Le pressioni sulla Nuova Via della Seta 

A marzo gli Stati Uniti, sempre attraverso lo stesso Pompeo, avevano esercitato pressioni sull'Italia, in seguito a un viaggio del sottosegretario Giancarlo Giorgetti Oltreoceano, in particolare sui porti e sulle telecomunicazioni. Il governo ha comunque firmato il memorandum d'adesione alla Belt and Road ma ha rinviato eventuali (e più che possibili) accordi sulle telecomunicazioni, ma l'endorsement (commerciale secondo quanto ripetuto dal nostro governo, ma in realtà con un coté molto politico quantomeno a livello di immagine secondo le due grandi potenze globali) al colossale progetto cinese non è comunque piaciuto.

Il nodo Huawei

In questi mesi gli Usa hanno alzato il livello dello scontro, in particolare su Huawei, il colosso cinese che ha già messo piede in Italia e sta collaborando in maniera fondamentale allo sviluppo del 5G. Facile prevedere che Pompeo premerà su Salvini affinché l'Italia segua le direttive di Washington in materia. Un invito non facile da accogliere. Primo per lo stadio già avanzato della presenza di Huawai nel nostro paese. Secondo per gli equilibri politici interni al governo.

Salvini turbotrumpiano può creare frizioni con il M5s sulla Cina

Vero è che il grande promotore del progetto Belt and Road sia stato un uomo della Lega, il sottosegretario al Mise Michele Geraci, ma altrettanto vero che a metterci la faccia sia stato direttamente Luigi Di Maio, che ha accelerato in maniera importante l'asse tra Roma e Pechino. E nelle prossime settimane è in programma una nuova missione diplomatica del governo Conte in Cina, dopo quella di fine aprile al secondo forum sulla Bri, con la presenza delle imprese per ampliare lo spettro degli accordi.

Gli altri dossier: Libia, Venezuela, Iran

Il ritorno in Italia di un Salvini turbo-trumpiano potrebbe creare imbarazzi anche su altri dossier delicati come la Libia, dove l'Italia sta ancora cercando di ritagliarsi un nuovo spazio dopo aver sempre appoggiato Serraj ed essere stata tagliata fuori dall'azione del generale Haftar, e soprattutto sul Venezuela, dove il nostro governo ha assunto una posizione più neutrale e diplomatica rispetto a tanti altri attori internazionali che hanno subito appoggiato il progetto di Guaidò, sponsorizzato dagli Usa, e scaricato Maduro. Stesso discorso sull'Iran, altro tasto su cui Washington sembra voler insistere molto, un paese che ha importanti rapporti economici e diplomatici con l'Italia.
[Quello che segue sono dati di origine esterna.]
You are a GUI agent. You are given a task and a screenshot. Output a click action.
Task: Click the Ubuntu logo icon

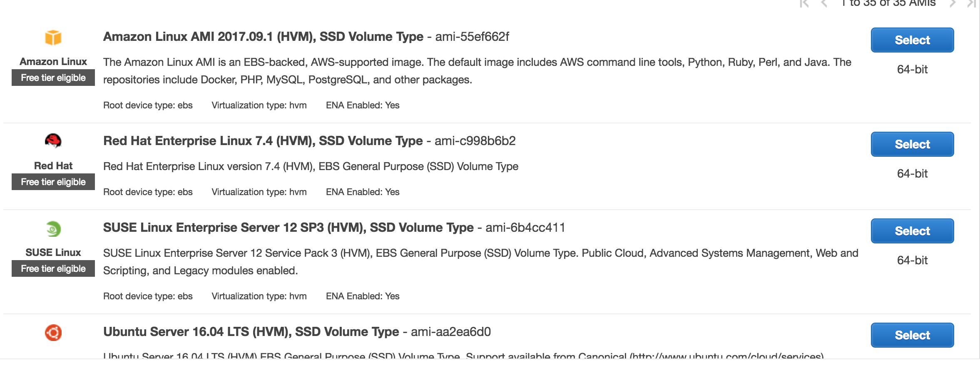coord(53,332)
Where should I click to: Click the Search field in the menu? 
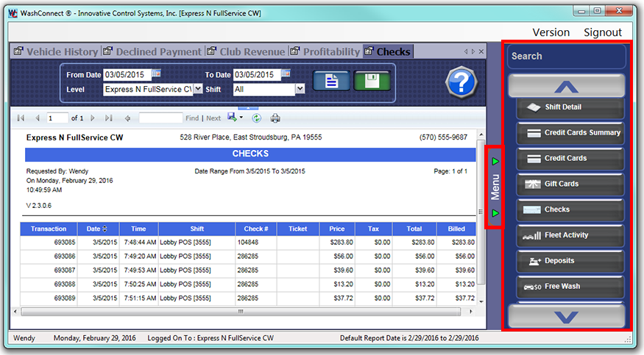click(566, 57)
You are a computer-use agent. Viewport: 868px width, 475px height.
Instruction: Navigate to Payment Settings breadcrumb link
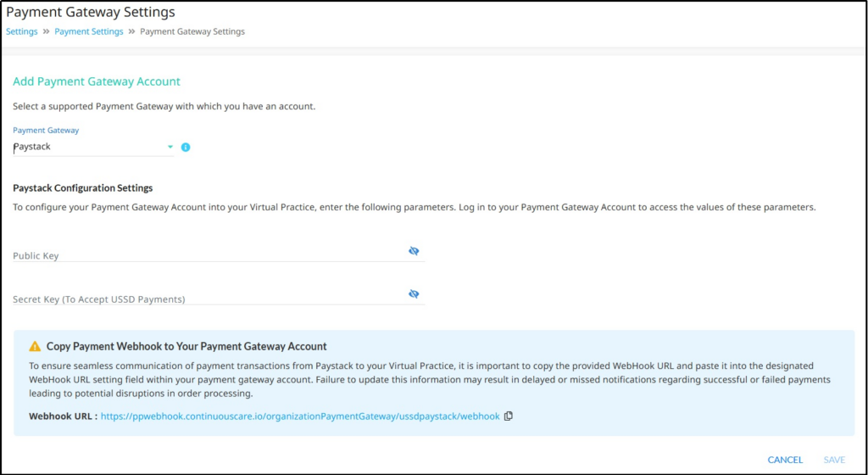88,31
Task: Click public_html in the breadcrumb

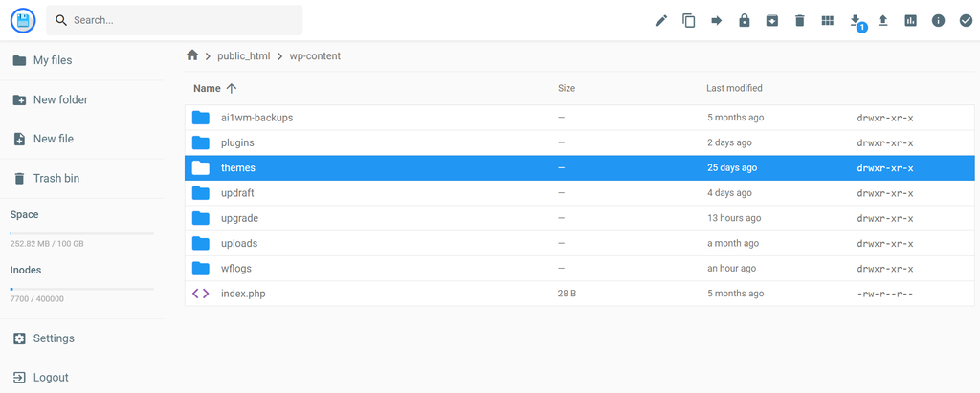Action: point(245,55)
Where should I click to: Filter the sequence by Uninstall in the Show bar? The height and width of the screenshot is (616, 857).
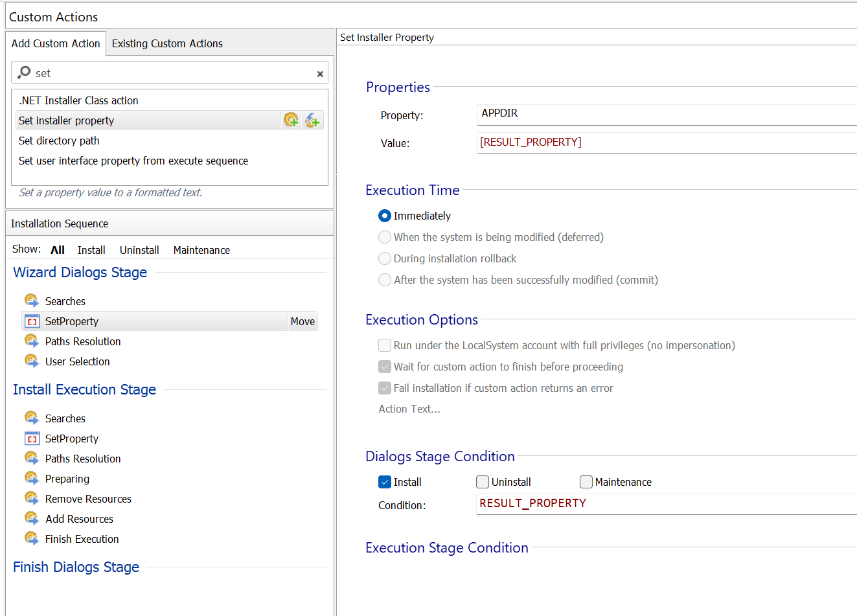pos(139,250)
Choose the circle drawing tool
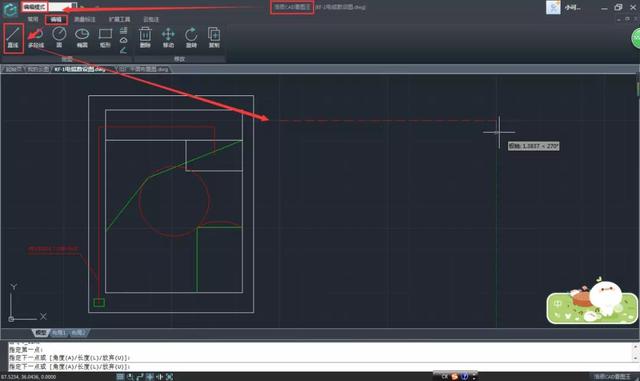The width and height of the screenshot is (640, 381). 59,38
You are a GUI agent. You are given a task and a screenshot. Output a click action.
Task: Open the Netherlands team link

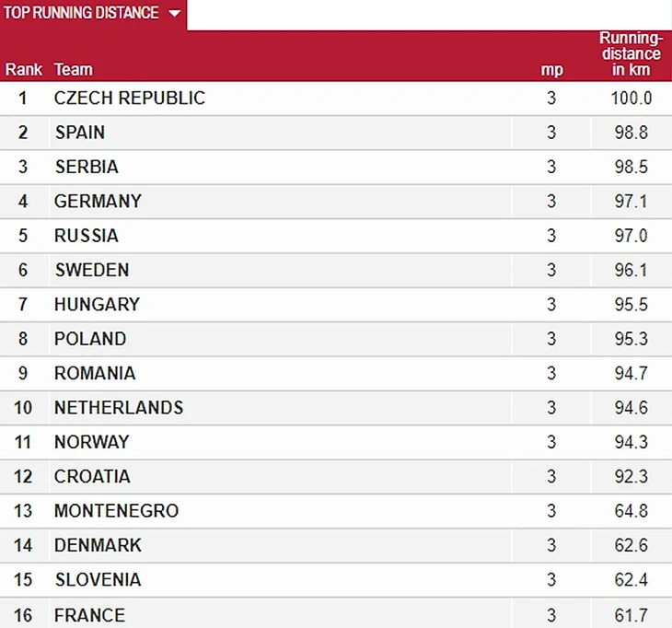pyautogui.click(x=119, y=407)
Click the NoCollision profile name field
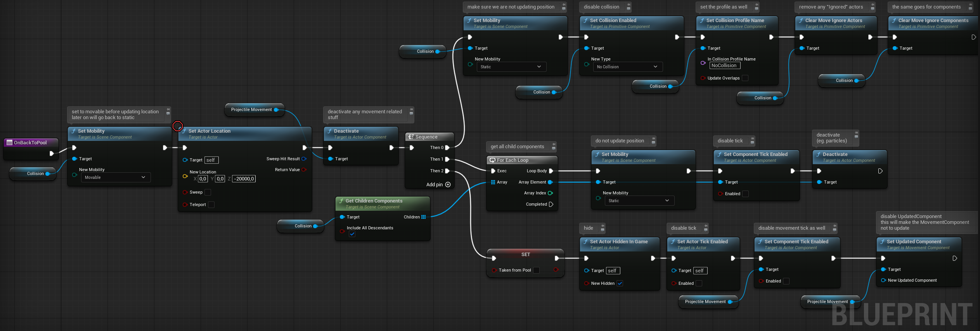Viewport: 980px width, 331px height. [x=724, y=66]
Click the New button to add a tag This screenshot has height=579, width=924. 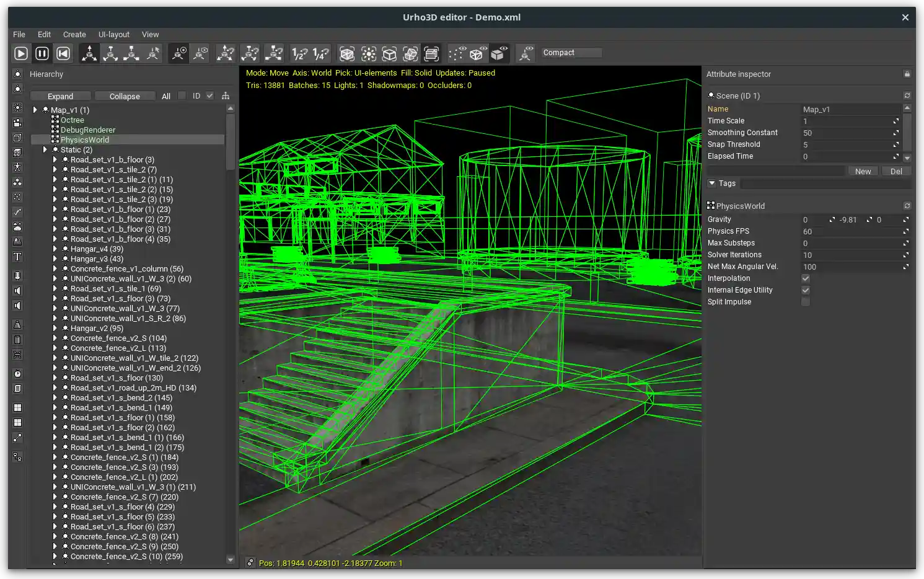pos(863,170)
L'appoggio della Casa Bianca all'Italia su flat tax e procedura d'infrazione Ue

Non solo. Significativo il fatto che la visita di Salvini arrivi proprio nel pieno della polemica tra Roma e Bruxelles sulla procedura d'infrazione. Scontato che l'amministrazione Trump si schieri dalla parte dell'Italia, con un forte appoggio alla flat tax e a una manovra finanziaria "trumpiana". Non è certo un mistero che a Trump l'Europa a trazione tedesca non piaccia per niente. Basta guardare ai suoi incontri delle scorse settimane, dal leader ungherese Viktor Orban al possibile nuovo primo ministro britannico Boris Johnson, per capire come il presidente Usa appoggi apertamente gli attori che possono creare destabilizzazione interna all'Ue, quantomeno questa Ue alla tedesca. Certo, resta da vedere se e in che modo la Lega di Salvini potrà imporre una linea trumpiana a un governo in condivisione con il M5s ma la possibilità che l'Italia diventi il cardine della visione statunitense d'Europa esiste. Ed è colorata di verde.